Kubernetes version: “v1.21.1+k3s-2d1556d1-dirty” and “v1.11.0+d4cacc0”
Cloud being used: bare-metal.
Installation method: ??
Host OS: Centos7 / atomic
CNI and version: ??
CRI and version: ??
I wrote a device-plugin a few years ago. It has worked well. Up to now our major responsibility was to run tenants under kubevirt. The tenant includes a resource-group id and the number of devices it requires. The plugin eventually gets an AllocateRequest from kubelet, and makes adjustments to the pcie devices that the resource-ids refer to, and produces a AllocateResponse. This works fine.
Recently we added support for starting pods that do not use a kubevirt/hypervisor. Everything works during normal run: pod deploys, we get an AllocateRequest, we do our adjustments to the pci devices, and return an AllocateResponse. Everyone is happy.
And then someone went and rebooted.
The kubevirt pods came up, and we got an AllocateRequest, and did our normal thing. All the kubevirt pods worked as expected. But the non-kubevirt pods deployed without asking for a new AllocateRequest. That was a surprise after leaning on kubevirt pods which generate AllocateRequests.

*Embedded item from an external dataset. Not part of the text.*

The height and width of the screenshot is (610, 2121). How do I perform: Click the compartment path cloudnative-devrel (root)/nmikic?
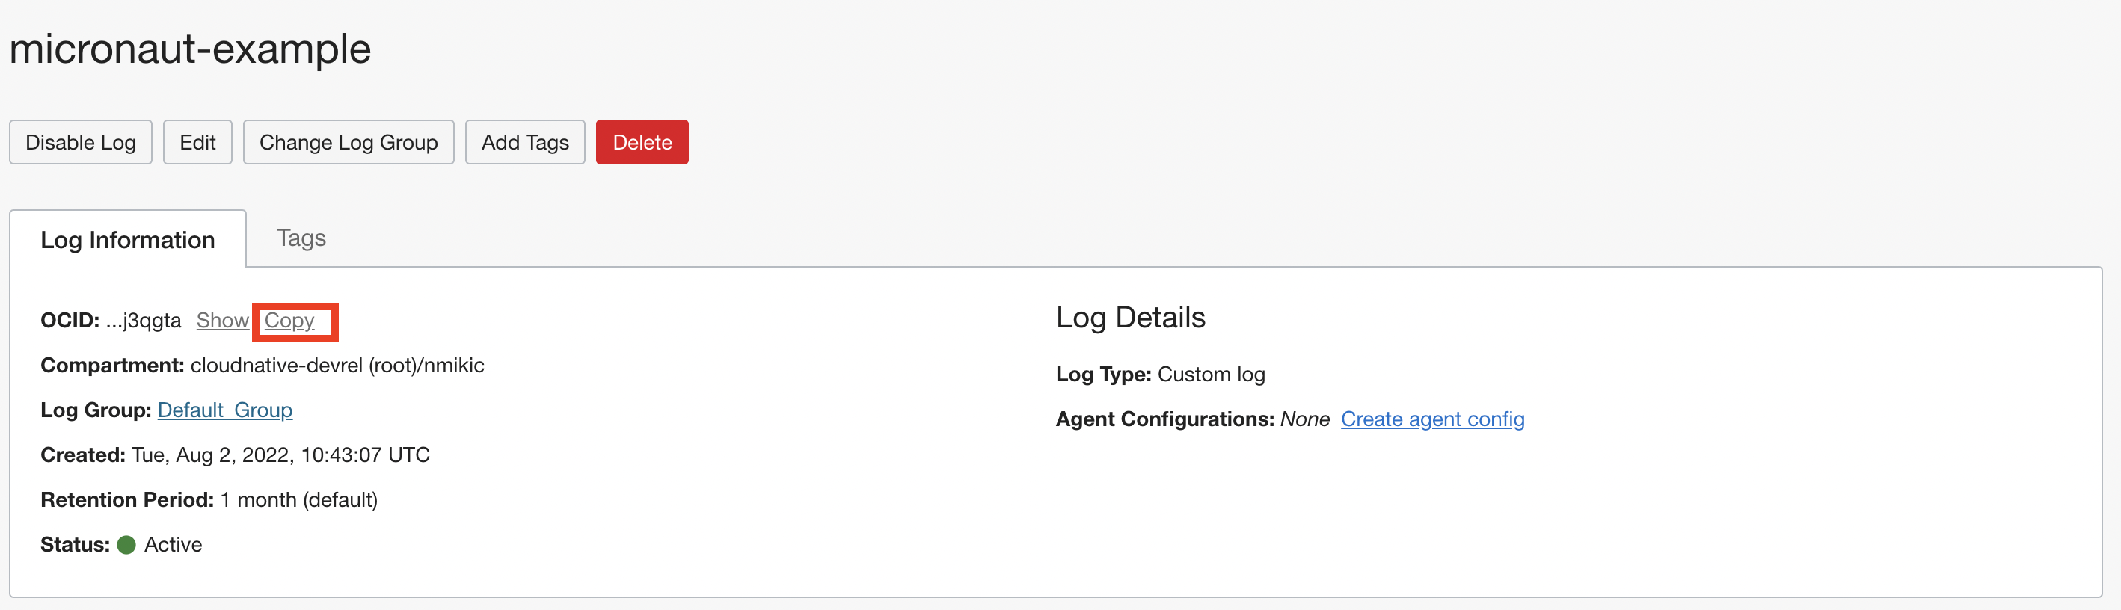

My first concern was: after reboot, will our kubevirt pods ever get assigned resource-ids by the scheduler that are presumably going to the non-kubevirt pods?
To test this, I create my non-kubevirt pod, deployed and saved the AllocateRequest resources list that our plugin reported. Then I rebooted.
After reboot, I deployed a new kubevirt pod with MAXIMUM allowed resources. The plugin got the AllocateRequest, and to my complete surprise, it skipped the resource-id’s assigned to the non-kubevirt pod.
So here are my questions.
- Where is k8s serializing the resource-ids assigned to pods?
- How can I get to the list? I’d like to see the pod name and the specific resource-ids that went to the pod.
- How come the “redeploy” of kubevirt pod results in a new AllocateRequest, but a “redeploy” of the other pod does not? Is there some magic going on in kubevirt that we are not leveraging correctly in our pod deployment that prevents our non-kubevirt pod from sending a AllocateRequest?